A current prototype of the RASSOR looks like a miniature tank with tracks for zooming around the moon's surface at a top speed of around 20 centimeters per second or .44 miles per hour. Sure, it's no NASCAR, but that's about five times faster than Curiosity.
The moon only has one-sixth the gravity of Earth, so building a robot that is light enough to fly on a rocket, but hefty enough to complete excavation tasks has been the key challenge. Engineers think they have solved this by attaching two bucket drums to moving arms on either side of the robot's body. One bucket drum will skim the soil (rather thanks scooping up big loads like a bulldozer), while the other drum acts as a grip so the whole machine doesn't tip over. The drums also act as legs, so the mobile digger can climb over big rocks, or easily morph into different shapes.
Next, the robot will dump the soil "into a device that would pull water and ice out of the dirt and turn their chemicals into rocket fuel or breathing air for astronauts working on the surface," according to a NASA press release.

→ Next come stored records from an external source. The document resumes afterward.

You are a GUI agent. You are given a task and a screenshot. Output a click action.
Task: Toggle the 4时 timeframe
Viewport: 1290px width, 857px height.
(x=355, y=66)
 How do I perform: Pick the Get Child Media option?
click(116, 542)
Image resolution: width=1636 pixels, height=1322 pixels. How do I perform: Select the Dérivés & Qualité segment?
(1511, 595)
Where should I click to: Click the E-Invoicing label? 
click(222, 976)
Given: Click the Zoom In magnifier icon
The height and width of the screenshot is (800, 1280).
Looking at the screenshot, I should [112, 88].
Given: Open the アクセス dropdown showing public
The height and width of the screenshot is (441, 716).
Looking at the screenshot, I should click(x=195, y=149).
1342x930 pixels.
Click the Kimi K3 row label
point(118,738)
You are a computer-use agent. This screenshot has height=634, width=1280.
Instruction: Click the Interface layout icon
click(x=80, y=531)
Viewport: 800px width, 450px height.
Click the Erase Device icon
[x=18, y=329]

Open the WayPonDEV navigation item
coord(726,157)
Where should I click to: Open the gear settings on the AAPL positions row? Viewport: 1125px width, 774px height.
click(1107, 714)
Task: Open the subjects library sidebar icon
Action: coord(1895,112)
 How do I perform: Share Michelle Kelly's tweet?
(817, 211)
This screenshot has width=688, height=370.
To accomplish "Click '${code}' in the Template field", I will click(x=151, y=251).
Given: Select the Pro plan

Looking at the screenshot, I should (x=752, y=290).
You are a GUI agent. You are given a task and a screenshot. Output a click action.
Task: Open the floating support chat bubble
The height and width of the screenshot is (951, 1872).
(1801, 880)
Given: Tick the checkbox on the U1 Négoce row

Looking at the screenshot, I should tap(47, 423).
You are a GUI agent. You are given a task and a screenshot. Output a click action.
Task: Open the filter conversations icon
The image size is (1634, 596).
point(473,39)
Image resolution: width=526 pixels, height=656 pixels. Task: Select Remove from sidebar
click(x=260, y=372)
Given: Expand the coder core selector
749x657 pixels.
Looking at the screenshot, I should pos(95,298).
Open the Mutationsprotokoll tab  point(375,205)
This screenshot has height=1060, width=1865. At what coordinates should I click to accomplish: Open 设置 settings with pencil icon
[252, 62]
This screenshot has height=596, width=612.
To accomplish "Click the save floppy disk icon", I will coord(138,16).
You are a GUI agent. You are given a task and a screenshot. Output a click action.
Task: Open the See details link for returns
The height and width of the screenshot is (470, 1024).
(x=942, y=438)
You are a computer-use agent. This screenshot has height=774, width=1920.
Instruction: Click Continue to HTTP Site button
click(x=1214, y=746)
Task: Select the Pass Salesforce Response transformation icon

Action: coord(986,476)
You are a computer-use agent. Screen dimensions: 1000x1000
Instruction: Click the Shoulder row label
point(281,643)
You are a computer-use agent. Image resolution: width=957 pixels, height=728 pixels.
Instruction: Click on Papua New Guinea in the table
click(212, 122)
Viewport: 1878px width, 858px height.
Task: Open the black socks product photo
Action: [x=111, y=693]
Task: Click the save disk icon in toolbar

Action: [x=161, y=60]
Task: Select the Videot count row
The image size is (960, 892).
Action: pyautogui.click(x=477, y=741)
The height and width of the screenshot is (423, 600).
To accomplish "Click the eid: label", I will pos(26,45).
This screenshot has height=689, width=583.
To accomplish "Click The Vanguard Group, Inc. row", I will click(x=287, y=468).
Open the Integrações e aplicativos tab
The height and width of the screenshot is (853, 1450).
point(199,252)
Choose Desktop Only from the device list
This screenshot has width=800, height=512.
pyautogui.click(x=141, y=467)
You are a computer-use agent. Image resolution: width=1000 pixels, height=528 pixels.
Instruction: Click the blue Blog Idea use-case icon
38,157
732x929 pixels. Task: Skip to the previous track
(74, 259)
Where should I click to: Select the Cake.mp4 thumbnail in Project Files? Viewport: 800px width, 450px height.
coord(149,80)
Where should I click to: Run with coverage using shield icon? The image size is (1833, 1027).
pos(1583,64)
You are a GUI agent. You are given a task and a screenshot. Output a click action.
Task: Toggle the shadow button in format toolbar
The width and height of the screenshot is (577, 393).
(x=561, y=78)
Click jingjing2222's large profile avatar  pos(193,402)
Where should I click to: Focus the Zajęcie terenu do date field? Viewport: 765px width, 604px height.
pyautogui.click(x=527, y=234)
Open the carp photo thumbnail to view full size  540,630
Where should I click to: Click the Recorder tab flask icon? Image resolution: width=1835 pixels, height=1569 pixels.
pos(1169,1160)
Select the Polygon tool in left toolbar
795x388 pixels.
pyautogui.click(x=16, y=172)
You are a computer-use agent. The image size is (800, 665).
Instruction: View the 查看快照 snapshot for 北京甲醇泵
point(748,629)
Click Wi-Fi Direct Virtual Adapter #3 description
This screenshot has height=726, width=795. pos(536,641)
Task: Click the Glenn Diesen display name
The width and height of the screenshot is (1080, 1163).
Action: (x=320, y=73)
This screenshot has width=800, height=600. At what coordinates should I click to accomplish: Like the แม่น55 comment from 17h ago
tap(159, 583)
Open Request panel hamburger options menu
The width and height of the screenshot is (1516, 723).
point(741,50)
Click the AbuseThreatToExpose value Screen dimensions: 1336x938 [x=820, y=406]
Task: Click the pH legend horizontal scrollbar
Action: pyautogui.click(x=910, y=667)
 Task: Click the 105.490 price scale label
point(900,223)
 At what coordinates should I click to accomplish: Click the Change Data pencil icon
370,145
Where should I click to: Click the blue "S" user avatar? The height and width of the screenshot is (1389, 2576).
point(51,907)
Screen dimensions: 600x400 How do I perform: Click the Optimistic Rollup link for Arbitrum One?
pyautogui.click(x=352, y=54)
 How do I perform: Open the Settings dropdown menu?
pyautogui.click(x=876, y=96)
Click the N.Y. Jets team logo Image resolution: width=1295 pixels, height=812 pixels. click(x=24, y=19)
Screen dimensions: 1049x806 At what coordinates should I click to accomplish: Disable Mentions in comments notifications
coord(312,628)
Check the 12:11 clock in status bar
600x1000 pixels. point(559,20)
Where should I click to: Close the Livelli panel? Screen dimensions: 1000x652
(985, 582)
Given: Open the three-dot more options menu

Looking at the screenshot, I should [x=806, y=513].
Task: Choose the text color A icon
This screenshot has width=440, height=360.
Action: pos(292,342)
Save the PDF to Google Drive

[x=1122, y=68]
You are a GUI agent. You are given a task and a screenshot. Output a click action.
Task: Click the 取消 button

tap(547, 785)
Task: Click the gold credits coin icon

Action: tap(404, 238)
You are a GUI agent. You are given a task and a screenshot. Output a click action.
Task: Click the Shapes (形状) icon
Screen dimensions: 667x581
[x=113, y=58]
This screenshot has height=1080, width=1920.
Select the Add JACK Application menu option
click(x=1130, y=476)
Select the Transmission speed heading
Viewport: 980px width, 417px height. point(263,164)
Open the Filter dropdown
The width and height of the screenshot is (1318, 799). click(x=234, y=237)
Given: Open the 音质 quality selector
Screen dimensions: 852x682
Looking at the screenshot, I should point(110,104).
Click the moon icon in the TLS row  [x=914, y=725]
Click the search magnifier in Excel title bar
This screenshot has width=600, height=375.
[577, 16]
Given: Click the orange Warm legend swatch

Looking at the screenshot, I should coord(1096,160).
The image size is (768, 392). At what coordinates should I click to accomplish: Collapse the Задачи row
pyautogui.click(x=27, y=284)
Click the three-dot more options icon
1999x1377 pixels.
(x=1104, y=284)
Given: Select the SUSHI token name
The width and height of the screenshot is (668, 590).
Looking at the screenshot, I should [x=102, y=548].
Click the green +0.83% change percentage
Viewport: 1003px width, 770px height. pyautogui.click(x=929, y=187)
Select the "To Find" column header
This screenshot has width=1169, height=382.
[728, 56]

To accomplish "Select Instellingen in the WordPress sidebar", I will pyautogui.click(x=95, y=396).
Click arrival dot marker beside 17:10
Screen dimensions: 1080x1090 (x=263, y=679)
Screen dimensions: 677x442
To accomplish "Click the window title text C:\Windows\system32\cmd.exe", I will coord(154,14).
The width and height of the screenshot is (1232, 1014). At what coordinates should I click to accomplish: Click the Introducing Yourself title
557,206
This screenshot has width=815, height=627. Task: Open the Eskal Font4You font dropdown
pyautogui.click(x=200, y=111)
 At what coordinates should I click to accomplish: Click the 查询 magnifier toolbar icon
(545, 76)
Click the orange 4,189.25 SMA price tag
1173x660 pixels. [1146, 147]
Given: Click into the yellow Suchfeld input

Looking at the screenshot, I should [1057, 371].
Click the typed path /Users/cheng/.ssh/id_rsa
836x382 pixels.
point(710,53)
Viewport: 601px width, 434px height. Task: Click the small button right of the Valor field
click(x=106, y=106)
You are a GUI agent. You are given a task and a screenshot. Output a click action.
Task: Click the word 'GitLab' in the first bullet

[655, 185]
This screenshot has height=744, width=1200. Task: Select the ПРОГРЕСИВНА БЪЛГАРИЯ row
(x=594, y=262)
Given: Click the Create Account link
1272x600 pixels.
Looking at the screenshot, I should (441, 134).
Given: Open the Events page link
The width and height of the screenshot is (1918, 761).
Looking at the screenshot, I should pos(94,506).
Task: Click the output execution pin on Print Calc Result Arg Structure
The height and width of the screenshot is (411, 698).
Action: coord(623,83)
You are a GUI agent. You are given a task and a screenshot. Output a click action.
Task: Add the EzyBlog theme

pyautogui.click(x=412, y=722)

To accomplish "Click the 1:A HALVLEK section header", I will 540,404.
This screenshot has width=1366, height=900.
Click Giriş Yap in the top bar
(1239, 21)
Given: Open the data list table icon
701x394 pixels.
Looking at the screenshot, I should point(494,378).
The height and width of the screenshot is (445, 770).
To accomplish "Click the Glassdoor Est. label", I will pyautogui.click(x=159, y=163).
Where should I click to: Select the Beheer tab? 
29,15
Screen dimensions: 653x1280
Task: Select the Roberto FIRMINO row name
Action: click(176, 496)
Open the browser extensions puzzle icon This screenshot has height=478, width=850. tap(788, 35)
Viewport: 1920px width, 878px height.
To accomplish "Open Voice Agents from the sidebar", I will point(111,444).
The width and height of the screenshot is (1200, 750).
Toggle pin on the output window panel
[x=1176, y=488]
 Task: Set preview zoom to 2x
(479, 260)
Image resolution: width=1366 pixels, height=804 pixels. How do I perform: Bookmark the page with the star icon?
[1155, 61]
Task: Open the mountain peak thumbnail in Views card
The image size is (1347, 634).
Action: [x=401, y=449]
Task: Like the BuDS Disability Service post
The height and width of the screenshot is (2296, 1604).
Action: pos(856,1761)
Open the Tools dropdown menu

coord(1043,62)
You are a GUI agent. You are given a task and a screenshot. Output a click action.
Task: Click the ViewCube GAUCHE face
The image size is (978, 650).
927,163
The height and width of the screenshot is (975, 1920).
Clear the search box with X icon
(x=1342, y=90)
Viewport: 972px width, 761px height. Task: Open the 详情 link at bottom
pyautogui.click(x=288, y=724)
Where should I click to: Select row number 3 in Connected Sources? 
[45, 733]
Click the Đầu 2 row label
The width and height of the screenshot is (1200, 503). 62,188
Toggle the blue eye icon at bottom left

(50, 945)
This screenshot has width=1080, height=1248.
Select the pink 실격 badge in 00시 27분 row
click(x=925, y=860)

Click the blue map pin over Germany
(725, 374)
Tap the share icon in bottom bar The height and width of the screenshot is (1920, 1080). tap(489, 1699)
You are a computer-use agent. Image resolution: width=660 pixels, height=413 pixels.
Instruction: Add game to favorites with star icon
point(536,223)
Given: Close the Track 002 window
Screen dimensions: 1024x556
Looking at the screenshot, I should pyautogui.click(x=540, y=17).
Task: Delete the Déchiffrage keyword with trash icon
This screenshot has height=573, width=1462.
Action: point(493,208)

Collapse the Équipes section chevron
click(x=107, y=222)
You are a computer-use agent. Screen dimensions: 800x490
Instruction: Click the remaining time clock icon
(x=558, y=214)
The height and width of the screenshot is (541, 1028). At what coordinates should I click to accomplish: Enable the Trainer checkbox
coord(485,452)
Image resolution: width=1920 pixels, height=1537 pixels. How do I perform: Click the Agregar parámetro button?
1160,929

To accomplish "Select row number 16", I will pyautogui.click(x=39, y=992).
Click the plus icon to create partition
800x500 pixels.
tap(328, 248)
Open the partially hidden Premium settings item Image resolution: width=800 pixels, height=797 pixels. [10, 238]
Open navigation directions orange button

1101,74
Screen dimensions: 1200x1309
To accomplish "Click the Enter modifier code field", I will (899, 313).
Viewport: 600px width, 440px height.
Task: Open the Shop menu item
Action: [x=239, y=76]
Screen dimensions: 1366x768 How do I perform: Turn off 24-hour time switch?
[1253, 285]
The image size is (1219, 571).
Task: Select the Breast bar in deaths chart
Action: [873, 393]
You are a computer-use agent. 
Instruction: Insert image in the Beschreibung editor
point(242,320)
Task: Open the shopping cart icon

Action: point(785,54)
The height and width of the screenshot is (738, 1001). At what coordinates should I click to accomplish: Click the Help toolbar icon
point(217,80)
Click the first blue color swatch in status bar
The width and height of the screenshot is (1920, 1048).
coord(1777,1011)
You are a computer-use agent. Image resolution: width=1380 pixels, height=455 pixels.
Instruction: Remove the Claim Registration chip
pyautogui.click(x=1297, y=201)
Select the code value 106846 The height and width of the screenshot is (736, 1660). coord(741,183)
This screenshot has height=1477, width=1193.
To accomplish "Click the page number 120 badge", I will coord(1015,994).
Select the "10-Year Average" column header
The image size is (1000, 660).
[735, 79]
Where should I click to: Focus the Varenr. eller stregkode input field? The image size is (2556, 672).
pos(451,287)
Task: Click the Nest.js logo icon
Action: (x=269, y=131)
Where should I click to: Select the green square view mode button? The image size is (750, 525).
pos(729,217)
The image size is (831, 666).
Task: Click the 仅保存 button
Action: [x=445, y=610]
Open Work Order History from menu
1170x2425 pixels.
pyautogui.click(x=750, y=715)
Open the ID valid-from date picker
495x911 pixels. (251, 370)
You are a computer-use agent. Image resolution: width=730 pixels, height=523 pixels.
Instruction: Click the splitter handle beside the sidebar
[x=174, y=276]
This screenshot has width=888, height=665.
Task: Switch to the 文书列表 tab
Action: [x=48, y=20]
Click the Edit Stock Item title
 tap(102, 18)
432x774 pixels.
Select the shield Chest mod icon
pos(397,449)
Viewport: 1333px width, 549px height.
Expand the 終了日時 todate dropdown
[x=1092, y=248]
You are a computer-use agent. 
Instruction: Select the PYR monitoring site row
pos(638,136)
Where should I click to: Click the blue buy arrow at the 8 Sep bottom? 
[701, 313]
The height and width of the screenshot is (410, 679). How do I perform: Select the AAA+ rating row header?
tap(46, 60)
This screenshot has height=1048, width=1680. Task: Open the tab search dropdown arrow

"The device would be part of the lander that carries the RASSOR to the moon's surface. So the robot would be the feeder for a lunar resource processing plant, a level of industry never before tried anywhere besides Earth."
Scientists think this concept could also work on Mars, since the soil at the planet's poles is believed to hold lots of water ice.
Since rocket fuel is very heavy, being able to produce propellant on the moon would save money and free up space for other cargo.
There's just one catch: The RASSOR would need to operate about 16 hours a day for five years to gather up enough soil in order to produce a meaningful amount of fuel.
Guess that means NASA needs to get crackin' on improving this little buddy, or send multiple up to the moon at once.